This research project focuses on the use of machine learning techniques to predict suicidal ideation risk in individuals diagnosed with Major Depressive Disorder (MDD) using clinical, psychological, and demographic data. After comprehensive data preprocessing and feature selection, multiple classification models—including Logistic Regression, Decision Tree, Random Forest, AdaBoost, and KNN—were evaluated using stratified cross-validation. The Random Forest model achieved the best performance, reaching 100% accuracy and an AUC of 1.0, demonstrating strong generalization capability. To ensure transparency and clinical relevance, LIME-based explainable AI was applied, revealing PHQ-9 and emotional sensitivity as the most influential predictors. The results highlight the effectiveness of ensemble learning combined with interpretability for reliable suicide risk assessment.
System Architecture & Methodology
-
Data Architecture
-
Dataset: Clinical data from 201 MDD patients collected in psychiatric hospitals (Iran).
-
Input Features:
-
Psychological scales: PHQ-9, Emotional Reactivity Scale (ERS), PTSD Scale (PVSS-21)
-
Trauma history: Adverse Childhood Experiences (ACE)
-
Cognitive and behavioral indicators: Probabilistic Reward Task (PRT)
-
Demographics (age, education, etc.)
-
-
Target Variable: Suicidal ideation categorized into four risk classes based on Beck Scale of Suicidal Ideation (BSSI):
-
No Risk (0–7)
-
Low Risk (8–15)
-
Moderate Risk (16–25)
-
High Risk (26–38)
-
-
-
Data Preprocessing Pipeline
- Handled missing categorical values using mode imputation and verified numerical features for completeness.

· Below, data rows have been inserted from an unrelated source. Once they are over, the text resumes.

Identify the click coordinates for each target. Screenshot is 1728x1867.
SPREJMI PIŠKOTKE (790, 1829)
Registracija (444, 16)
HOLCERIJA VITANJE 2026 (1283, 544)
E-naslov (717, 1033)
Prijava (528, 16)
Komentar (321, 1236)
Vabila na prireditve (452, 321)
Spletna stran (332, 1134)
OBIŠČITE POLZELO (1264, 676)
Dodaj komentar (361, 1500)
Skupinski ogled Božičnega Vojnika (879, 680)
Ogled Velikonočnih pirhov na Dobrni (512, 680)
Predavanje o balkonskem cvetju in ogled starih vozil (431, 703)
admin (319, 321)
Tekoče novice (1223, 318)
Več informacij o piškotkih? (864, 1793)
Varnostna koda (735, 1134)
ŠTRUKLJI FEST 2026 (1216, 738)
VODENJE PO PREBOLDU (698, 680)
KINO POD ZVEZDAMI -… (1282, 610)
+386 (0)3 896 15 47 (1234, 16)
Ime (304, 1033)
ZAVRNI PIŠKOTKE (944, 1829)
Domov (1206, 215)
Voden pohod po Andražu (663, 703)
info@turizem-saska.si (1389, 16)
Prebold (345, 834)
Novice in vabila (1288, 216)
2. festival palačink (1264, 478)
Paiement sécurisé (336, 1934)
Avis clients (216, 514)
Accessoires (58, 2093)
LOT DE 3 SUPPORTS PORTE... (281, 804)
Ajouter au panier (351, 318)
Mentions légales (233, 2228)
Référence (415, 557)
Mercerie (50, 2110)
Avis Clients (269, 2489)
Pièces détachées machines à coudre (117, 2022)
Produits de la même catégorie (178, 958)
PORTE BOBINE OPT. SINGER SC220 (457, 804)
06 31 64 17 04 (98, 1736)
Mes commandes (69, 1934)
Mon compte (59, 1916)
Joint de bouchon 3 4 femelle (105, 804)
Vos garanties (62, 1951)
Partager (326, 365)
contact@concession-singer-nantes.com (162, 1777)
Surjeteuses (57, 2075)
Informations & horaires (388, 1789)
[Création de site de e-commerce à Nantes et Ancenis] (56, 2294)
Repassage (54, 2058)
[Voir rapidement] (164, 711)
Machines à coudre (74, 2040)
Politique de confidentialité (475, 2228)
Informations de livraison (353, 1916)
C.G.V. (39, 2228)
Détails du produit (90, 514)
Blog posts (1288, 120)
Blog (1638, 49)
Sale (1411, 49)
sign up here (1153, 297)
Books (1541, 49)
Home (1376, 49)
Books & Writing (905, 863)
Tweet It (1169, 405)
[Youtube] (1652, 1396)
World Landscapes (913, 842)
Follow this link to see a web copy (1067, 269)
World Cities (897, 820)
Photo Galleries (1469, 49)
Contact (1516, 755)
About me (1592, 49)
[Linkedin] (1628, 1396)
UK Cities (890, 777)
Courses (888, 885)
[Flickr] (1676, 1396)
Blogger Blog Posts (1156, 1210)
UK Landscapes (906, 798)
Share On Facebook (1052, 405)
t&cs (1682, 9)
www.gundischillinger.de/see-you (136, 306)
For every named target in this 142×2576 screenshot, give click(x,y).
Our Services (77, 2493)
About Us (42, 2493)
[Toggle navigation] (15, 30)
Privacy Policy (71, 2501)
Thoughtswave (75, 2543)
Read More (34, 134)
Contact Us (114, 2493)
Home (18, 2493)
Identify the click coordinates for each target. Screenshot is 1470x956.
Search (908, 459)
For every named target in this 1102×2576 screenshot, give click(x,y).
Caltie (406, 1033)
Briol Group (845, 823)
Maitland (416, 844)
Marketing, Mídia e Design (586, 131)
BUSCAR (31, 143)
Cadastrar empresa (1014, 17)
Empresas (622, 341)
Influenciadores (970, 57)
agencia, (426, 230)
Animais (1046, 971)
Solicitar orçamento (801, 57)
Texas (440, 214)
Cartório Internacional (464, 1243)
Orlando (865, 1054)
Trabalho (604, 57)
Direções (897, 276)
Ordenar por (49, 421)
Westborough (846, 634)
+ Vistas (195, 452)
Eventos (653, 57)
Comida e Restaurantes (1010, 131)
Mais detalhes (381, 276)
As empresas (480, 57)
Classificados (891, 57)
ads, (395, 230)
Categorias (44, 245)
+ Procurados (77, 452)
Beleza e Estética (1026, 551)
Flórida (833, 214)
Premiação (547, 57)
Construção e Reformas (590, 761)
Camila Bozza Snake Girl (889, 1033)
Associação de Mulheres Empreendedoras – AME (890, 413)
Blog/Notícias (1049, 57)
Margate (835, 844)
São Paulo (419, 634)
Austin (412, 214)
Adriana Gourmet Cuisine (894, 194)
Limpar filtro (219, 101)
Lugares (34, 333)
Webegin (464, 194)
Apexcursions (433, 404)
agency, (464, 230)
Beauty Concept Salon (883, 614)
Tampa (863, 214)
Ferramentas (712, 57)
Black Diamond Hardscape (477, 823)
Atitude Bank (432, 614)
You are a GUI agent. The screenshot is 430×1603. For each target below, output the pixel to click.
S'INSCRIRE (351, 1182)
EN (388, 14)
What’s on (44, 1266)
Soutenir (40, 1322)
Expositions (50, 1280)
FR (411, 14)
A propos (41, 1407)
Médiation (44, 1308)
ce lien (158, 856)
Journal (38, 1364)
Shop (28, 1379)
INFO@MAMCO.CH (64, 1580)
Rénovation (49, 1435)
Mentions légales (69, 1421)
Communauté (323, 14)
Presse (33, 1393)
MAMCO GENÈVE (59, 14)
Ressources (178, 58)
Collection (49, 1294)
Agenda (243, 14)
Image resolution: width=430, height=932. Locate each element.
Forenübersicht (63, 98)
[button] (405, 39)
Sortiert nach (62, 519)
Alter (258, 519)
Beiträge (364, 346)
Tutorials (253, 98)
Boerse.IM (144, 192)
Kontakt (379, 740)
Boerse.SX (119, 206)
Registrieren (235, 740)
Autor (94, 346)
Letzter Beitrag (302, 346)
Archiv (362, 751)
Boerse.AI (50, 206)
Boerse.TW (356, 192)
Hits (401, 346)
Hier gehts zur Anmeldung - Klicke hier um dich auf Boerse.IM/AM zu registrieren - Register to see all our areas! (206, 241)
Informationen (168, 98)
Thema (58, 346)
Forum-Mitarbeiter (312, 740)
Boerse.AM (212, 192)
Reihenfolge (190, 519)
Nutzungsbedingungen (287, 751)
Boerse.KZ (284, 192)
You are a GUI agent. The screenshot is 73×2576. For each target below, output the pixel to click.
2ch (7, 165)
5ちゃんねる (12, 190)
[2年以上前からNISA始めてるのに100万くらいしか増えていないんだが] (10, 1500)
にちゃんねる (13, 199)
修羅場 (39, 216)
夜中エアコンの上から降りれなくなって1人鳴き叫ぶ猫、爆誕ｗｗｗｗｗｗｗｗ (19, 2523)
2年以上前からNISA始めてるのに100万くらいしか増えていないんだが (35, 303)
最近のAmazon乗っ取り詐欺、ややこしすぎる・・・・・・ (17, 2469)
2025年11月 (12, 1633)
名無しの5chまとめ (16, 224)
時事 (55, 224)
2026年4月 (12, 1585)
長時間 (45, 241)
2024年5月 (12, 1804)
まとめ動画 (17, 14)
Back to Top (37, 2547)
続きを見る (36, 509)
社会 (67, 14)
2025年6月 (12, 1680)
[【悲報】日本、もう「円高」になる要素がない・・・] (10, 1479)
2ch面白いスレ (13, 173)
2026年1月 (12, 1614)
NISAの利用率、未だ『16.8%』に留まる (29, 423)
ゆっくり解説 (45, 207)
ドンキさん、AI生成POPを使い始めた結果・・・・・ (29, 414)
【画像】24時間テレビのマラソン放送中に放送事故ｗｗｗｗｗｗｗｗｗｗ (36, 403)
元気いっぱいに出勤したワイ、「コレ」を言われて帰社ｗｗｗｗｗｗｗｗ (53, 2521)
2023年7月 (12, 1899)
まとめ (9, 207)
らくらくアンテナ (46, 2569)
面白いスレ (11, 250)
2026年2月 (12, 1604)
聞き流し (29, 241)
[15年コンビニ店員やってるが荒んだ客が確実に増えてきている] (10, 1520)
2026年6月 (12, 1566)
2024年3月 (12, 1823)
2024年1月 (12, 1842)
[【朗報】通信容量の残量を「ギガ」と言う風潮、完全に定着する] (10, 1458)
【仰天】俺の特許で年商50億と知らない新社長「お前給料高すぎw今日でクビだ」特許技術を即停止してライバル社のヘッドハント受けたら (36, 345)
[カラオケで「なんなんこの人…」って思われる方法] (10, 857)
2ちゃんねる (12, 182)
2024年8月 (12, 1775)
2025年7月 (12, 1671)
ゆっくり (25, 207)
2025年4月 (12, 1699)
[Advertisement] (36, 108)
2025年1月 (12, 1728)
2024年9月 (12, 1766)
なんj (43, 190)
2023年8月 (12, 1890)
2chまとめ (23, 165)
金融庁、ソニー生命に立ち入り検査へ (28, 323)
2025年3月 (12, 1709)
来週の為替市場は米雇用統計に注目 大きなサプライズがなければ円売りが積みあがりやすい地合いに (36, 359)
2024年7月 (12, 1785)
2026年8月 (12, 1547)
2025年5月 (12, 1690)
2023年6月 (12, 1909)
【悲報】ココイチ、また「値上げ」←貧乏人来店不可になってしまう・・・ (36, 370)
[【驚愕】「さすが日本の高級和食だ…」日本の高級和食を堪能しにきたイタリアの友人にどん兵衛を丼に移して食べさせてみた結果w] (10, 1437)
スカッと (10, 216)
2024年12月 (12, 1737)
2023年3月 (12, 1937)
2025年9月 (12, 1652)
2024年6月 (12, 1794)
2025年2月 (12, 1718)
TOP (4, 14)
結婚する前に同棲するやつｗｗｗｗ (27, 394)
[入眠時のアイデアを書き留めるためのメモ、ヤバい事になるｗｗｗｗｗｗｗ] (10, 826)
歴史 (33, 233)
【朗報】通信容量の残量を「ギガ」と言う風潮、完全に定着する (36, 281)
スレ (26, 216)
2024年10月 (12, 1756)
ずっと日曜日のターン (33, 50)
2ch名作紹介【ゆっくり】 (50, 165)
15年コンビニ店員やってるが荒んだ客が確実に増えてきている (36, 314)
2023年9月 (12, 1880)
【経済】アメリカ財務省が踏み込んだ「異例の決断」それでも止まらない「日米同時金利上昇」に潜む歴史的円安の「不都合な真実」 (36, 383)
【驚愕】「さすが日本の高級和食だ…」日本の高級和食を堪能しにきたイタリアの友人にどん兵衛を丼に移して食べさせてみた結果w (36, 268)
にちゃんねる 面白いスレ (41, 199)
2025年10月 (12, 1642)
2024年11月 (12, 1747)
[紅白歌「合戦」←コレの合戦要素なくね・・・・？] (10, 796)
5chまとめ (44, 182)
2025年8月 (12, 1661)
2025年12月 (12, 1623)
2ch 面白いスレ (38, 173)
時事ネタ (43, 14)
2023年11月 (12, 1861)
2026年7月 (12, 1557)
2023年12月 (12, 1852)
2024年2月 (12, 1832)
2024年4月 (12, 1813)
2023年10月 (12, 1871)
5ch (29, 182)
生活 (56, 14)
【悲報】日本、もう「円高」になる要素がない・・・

- Performed outlier detection using the Interquartile Range (IQR) method to ensure data quality.
- Applied correlation-based feature selection and removed redundant features to avoid multicollinearity and target leakage.
- Normalized numerical features using Min–Max scaling and encoded categorical variables using one-hot encoding.
- Encoded suicidal ideation into four risk levels (No, Low, Moderate, High) based on Beck Scale scoring.
-
Model Architecture
- Implemented a comparative machine learning framework including Logistic Regression, Decision Tree, Random Forest, AdaBoost, and K-Nearest Neighbors (KNN).
- Used an 80/20 train–test split with stratified k-fold cross-validation to handle class imbalance.
- Applied hyperparameter optimization using RandomizedSearchCV and Bayesian Optimization to improve model performance.
- Integrated explainable AI using LIME (Local Interpretable Model-Agnostic Explanations) for transparent and interpretable predictions.
-
Results
- Random Forest achieved the best performance with 100% accuracy, precision, recall, F1-score, and an AUC-ROC of 1.0.
- Decision Tree and KNN models also demonstrated strong performance with high AUC scores.
- Feature importance analysis revealed PHQ-9 and Emotional Sensitivity as the most influential predictors of suicidal ideation risk.
- The results confirm the effectiveness of ensemble learning combined with explainable AI for clinical risk prediction.